Вглядевшись в старика, Элис почувствовал какое-то странное впечатление, точно после долгого одиночества встретил знакомое и приветливое лицо. Оправясь от этого первого впечатления, он рассказал ему, что лишился отца, служившего штурманом, и погибшего во время той самой бури, от которой он спасся чудесным образом. Оба его брата, бывшие солдатами, убиты на войне, и у него осталась одна престарелая мать, которую он мог полностью содержать, благодаря хорошему вознаграждению, получаемому им при каждом плавании. Привыкнув к морю еще с детства, он решился всю жизнь быть моряком, тем более, что счастливый случай дал ему возможность поступить на службу в компанию. В этой поездке выгоды оказались более, чем когда-либо прежде, так что каждый матрос, кроме положенного жалованья, получил еще порядочную денежную награду. Веселый и радостный, с деньгами в карманах, поспешил он к домику, где жила его мать, но, увы! - увидел в его окнах чужие лица, а одна молодая женщина, отворившая ему дверь, и которой он сказал свое имя, холодно объявила, что мать его уже три месяца как умерла и что ничтожная сумма денег, оставшаяся после уплаты похоронных издержек, передана в городскую ратушу, где он и может ее получить. Эта смерть окончательно растерзала его сердце и, покинутый всем светом, он остался теперь, как беспомощный пловец, выброшенный на уединенный, пустой утес. Далее он говорил, что самый выбор жизни моряка кажется ему непростительной ошибкой, особенно, когда он подумает, что из-за этого его бедная мать должна была умереть на чужих руках, лишенная всяческого попечения. Эта мысль его терзает постоянно, и он не может себе простить, зачем ушел в море, вместо того, чтобы остаться лелеять и покоить добрую мать. Товарищи насильно увлекли его на генснинг, хотя, впрочем, он сам думал, что напускная веселость и крепкие напитки заглушат хотя немного грызущую его скорбь, но праздник, напротив, довел его до того, что, казалось, в нем готовы были лопнуть все жилы, и он серьезно испугался мысли истечь кровью.

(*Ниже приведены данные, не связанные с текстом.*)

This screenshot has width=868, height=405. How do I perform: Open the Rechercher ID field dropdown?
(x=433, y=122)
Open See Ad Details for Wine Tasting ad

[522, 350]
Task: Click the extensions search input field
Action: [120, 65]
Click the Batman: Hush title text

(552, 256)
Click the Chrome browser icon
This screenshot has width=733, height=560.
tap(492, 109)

- Э, полно! - сказал старый рудокоп. - Скоро ты опять уйдешь в море и там живо забудешь свою тоску. Старые люди должны же наконец умирать, а твоя мать, как ты сам сказал, вела в бедности не очень сладкую жизнь.

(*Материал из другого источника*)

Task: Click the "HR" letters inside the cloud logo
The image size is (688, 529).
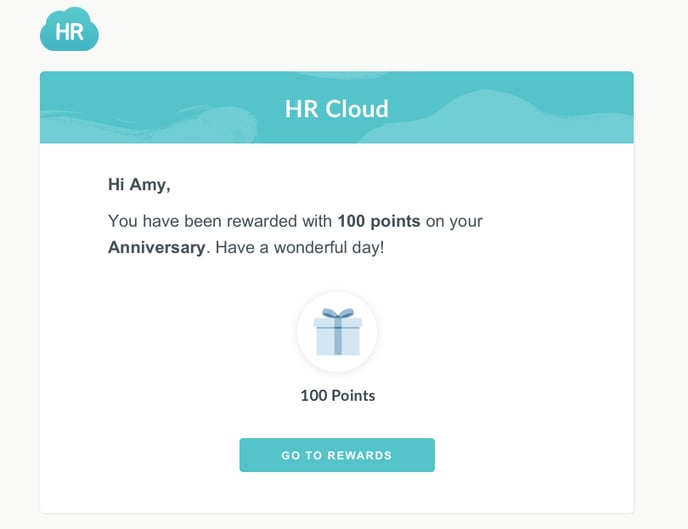Action: point(69,32)
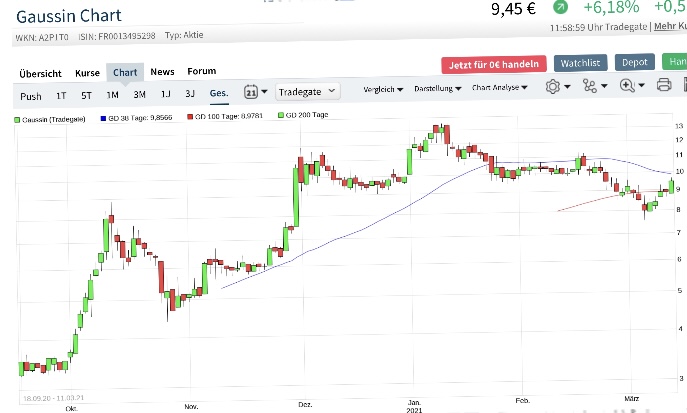The image size is (687, 413).
Task: Open the Chart Analyse dropdown
Action: [x=499, y=89]
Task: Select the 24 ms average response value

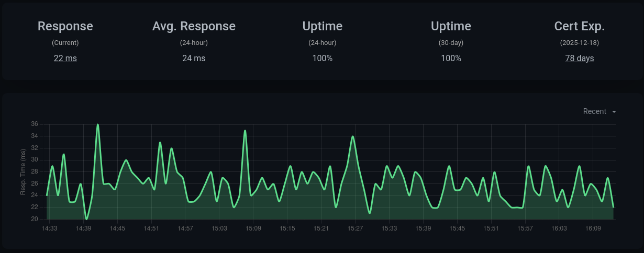Action: coord(194,58)
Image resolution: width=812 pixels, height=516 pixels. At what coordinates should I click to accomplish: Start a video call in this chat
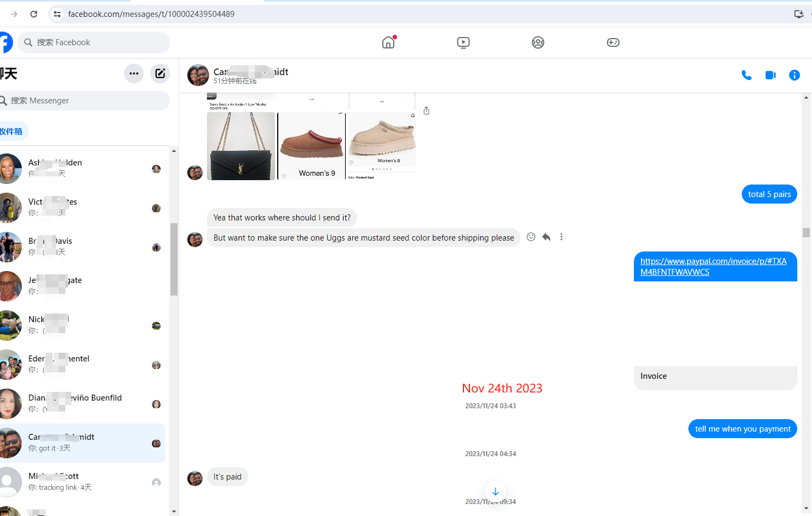point(770,75)
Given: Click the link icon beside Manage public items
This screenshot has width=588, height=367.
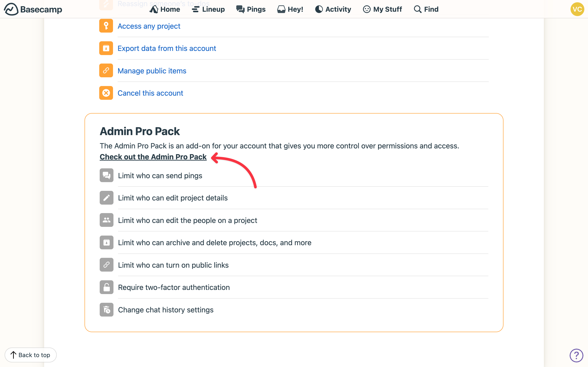Looking at the screenshot, I should (106, 70).
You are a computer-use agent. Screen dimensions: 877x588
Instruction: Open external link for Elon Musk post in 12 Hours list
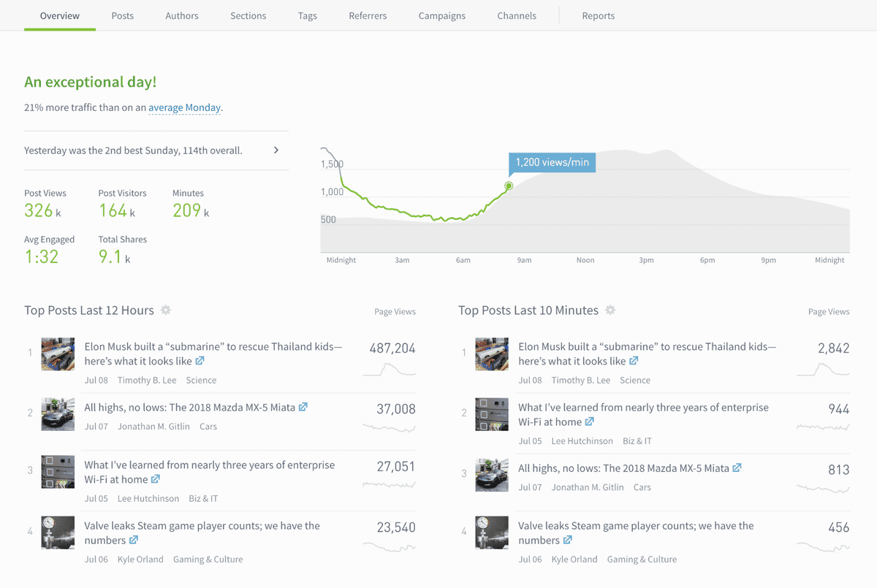click(x=200, y=361)
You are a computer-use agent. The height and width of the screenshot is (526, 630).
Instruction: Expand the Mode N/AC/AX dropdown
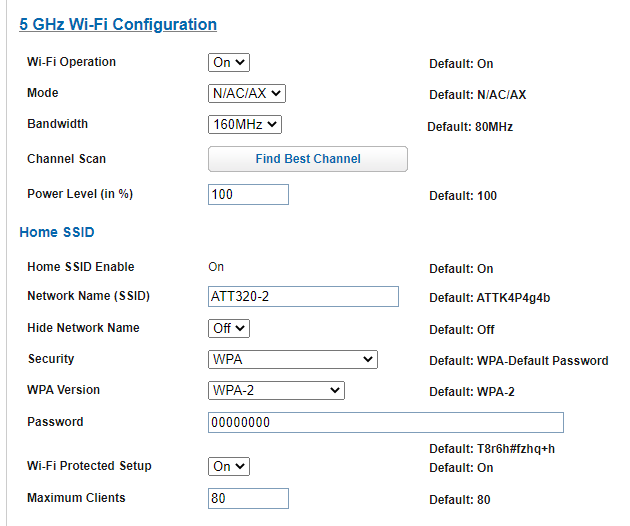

- Ах! - возразил Элис. - Вот это-то, что никто не хочет верить моему горю, называя меня даже безумцем, более всего и делает мне жизнь несносной. Идти в море я не могу; самая мысль о том мне противна. Прежде бывало у меня прыгало сердце от радости, при виде корабля, когда, распустив, как крылья, свои паруса, он летел по плещущим, как чудная музыка, волнам, а ветер свистел и шумел между снастями. Весело сиделось мне тогда с товарищами на палубе, и часто, стоя темной ночью на вахте, мечтал я о возвращении на родину, к моей доброй матери и думал, как обрадуется она возвращению своего Элиса! Вот тогда мог бы я веселиться на генснинге, отдав матери заработанные деньги, шелковые платки и много других привезенных из дальней стороны гостинцев! Как бывало тогда блестели радостью ее глаза, как весело всплескивала она руками, как торопилась хозяйничать, чтобы угостить своего сыночка хорошим элем, нарочно для него припасенным! А как потом вечером садился я с ней и начинал рассказывать о людях, которых встречал, их нравах, обычаях, и вообще о всех виденных мною во время далекого странствия чудесах! А она, бывало, слушая с любопытством, заводила сама речь о путешествиях моего отца на дальний север, рассказывала мне славные сказки про моряков, которые я уже сотни раз слышал и все-таки не мог довольно наслушаться! Ах, кто возвратит мне эту минувшую радость? Никто, и море менее всего! Что стану я делать среди товарищей? Они будут надо мною только смеяться! И откуда взять мне охоты к труду, который теперь кажется мне только погоней за пустяками!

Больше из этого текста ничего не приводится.